(a) No supplier shall require or prohibit any change in management personnel of any dealer unless the current or proposed management or personnel fails to meet reasonable qualifications and standards required by the supplier for its dealers.
(b) No supplier shall engage in any action with respect to a dealer which is arbitrary, in bad faith, or unconscionable and which causes damage to the dealer.
(c) No supplier, without notice to existing dealers, shall enter into a dealer agreement with another dealer who intends to conduct its dealership operations from a place of business within the relevant market area of an existing dealer or dealers representing the same line of heavy equipment. The appointment of a successor dealer at the same location as its predecessor or within a two-mile radius therefrom within two years from the date on which its predecessor ceased operations or was terminated, whichever occurred later, shall not be construed as the entering into of an additional dealer agreement. Any supplier which intends to enter into a dealer agreement with another dealer in the relevant market area, at least 60 days prior to entering into such dealer agreement, shall give written notice of its intention to do so to each dealer of the same line make within the relevant market area. The notice shall state the date on or after which such proposed dealer agreement shall be entered into. Prior to the date set forth in the notice on or after which such dealer agreement will be entered into, any dealer in the relevant market area may file a civil action to determine whether the additional dealer agreement is unreasonable in which action the supplier shall have the burden of proof that the action is not unreasonable. No bond shall be required as a precondition to entry of an injunction enjoining the entering into of the additional dealer agreement. In determining whether an additional dealer agreement is unreasonable, the court shall consider all pertinent circumstances, including the following:
(1) Whether the establishment of another dealer is warranted by economic and marketing conditions including anticipated future changes.
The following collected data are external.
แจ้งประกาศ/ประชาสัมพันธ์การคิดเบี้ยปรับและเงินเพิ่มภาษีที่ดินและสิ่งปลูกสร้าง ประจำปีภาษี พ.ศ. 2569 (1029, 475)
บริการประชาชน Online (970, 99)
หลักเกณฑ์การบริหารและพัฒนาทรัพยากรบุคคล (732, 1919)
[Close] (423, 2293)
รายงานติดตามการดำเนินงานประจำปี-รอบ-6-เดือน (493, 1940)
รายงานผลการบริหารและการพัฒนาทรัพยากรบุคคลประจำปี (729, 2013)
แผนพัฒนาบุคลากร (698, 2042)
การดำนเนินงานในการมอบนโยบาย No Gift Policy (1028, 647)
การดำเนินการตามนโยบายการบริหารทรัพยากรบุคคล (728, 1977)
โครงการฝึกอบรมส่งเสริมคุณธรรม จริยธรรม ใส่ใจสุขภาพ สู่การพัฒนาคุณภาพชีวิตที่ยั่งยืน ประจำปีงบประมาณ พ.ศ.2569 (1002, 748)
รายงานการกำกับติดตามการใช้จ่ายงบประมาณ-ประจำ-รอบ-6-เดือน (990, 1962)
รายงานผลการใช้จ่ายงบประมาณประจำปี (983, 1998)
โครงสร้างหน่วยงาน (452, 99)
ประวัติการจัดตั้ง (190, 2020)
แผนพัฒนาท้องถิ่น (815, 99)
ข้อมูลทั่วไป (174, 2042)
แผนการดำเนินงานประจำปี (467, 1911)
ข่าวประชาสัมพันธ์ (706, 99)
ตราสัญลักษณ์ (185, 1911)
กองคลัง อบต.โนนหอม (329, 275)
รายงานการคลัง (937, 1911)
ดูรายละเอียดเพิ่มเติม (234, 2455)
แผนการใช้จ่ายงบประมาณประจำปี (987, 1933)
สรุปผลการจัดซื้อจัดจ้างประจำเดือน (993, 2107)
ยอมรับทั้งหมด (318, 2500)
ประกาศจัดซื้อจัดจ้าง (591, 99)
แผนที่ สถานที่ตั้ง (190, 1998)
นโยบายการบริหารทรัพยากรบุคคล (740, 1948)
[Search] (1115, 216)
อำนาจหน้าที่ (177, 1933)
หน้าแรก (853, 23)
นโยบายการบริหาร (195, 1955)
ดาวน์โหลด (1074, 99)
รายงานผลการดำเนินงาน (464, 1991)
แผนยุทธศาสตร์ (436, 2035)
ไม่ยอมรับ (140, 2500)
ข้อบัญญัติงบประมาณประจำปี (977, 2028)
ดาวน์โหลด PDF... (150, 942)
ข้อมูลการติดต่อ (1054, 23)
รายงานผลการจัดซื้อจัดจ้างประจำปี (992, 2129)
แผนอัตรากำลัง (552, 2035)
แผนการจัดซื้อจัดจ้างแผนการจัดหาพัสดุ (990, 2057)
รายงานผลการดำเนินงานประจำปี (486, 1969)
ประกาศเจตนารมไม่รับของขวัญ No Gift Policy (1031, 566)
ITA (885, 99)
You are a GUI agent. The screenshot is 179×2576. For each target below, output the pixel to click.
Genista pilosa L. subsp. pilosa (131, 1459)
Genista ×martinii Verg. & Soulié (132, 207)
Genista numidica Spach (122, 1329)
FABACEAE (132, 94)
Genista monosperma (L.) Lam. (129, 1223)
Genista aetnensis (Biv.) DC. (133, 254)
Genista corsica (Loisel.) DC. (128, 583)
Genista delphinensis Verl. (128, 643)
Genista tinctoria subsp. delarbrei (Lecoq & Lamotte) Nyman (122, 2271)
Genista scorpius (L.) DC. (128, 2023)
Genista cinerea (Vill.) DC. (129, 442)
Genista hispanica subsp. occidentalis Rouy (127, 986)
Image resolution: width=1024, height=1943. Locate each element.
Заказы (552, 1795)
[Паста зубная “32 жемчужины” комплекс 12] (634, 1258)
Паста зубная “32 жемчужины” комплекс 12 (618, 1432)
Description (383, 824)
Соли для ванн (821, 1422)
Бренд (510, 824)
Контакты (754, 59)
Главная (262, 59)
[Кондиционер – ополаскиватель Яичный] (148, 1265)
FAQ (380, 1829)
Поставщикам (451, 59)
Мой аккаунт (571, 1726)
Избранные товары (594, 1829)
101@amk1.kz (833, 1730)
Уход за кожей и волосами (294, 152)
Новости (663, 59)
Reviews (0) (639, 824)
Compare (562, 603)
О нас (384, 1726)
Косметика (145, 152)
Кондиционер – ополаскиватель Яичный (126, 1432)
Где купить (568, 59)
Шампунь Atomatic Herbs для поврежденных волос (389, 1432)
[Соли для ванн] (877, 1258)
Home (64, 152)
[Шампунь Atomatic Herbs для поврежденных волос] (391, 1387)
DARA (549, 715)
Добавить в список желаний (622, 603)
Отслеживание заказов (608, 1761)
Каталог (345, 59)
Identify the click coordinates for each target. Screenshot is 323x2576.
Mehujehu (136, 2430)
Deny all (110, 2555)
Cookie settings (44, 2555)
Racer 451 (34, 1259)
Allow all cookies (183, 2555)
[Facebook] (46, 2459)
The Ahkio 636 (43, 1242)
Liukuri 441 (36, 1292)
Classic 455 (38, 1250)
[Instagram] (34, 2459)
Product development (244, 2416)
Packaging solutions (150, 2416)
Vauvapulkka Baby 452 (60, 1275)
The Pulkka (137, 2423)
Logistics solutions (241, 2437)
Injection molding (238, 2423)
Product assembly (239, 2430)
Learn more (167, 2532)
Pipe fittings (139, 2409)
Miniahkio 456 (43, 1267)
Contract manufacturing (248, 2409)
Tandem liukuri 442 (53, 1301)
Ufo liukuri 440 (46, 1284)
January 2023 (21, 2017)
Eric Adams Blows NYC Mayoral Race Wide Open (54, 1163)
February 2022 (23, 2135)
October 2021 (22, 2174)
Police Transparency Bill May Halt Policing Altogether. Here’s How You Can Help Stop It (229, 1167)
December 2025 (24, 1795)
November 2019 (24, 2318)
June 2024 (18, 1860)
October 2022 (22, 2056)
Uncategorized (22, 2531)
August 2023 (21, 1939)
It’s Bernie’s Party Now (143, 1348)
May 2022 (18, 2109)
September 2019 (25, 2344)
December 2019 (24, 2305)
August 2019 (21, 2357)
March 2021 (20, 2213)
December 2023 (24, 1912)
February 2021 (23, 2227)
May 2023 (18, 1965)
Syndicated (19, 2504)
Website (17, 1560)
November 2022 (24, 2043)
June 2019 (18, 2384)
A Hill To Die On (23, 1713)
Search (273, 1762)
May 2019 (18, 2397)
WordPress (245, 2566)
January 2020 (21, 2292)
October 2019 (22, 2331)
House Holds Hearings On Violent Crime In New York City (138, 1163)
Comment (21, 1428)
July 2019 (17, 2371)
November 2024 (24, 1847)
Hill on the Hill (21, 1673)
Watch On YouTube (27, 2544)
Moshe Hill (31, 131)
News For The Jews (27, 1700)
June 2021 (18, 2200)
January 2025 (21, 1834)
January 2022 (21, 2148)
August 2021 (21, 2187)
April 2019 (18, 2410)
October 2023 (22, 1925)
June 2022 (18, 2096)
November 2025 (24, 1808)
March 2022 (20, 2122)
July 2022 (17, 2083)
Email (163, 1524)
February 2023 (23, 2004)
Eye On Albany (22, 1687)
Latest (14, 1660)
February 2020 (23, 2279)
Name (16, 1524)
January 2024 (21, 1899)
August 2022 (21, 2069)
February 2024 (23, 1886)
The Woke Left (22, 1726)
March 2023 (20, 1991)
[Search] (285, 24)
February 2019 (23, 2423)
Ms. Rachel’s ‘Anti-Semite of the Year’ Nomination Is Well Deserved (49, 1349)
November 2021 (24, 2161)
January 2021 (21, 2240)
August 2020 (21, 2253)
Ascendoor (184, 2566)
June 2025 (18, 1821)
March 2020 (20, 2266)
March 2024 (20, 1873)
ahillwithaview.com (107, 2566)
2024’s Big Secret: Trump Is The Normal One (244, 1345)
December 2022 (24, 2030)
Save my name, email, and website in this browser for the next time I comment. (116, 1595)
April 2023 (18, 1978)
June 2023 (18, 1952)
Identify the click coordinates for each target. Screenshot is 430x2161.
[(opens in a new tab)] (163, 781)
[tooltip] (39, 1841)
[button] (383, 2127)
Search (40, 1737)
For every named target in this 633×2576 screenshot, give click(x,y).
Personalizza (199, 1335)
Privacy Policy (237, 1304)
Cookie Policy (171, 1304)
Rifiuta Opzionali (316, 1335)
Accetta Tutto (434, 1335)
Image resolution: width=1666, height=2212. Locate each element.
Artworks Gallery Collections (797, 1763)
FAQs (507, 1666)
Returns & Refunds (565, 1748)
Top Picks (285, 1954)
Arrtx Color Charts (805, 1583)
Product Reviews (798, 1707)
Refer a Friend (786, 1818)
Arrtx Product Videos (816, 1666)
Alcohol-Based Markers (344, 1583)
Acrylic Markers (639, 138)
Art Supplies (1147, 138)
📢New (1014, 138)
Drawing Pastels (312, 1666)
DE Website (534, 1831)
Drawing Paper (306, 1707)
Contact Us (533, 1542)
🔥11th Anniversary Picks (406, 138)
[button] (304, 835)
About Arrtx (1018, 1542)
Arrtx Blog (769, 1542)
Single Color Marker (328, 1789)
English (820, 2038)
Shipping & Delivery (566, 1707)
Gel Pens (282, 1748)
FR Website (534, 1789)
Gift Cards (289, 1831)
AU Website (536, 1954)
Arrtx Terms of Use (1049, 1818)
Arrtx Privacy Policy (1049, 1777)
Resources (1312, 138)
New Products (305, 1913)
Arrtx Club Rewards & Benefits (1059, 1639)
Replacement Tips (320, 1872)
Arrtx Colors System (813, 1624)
(2) The past, present, and anticipated retail sales and service business transacted by the objecting dealer or dealers and other dealers of the same line make with a place of business in the relevant market area.
(3) The investment made and obligations incurred by the objecting dealer or dealers and other dealers of the same line make with a place of business in the relevant market area.
(d) No supplier shall require a dealer to prospectively assent to a release, assignment, novation, waiver, or estoppel which would relieve any person from any liability or obligation under this chapter, which would limit the entitlement to recover damages under this chapter or other Alabama law, or which would waive the right to trial by jury. Any provision or agreement purporting to do so is void and unenforceable to the extent of the waiver or release. Nothing in this chapter shall be construed to limit or prohibit good faith settlements of disputes voluntarily entered into between the parties.
(e) No supplier shall willfully discriminate, either directly or indirectly, in price, programs, or terms of sale offered to dealers in this state when the effect of such discrimination may be to substantially lessen competition or to give one dealer who has a dealer agreement with the supplier any economic, business, or competitive advantage not offered to other dealers who have dealer agreements with such supplier.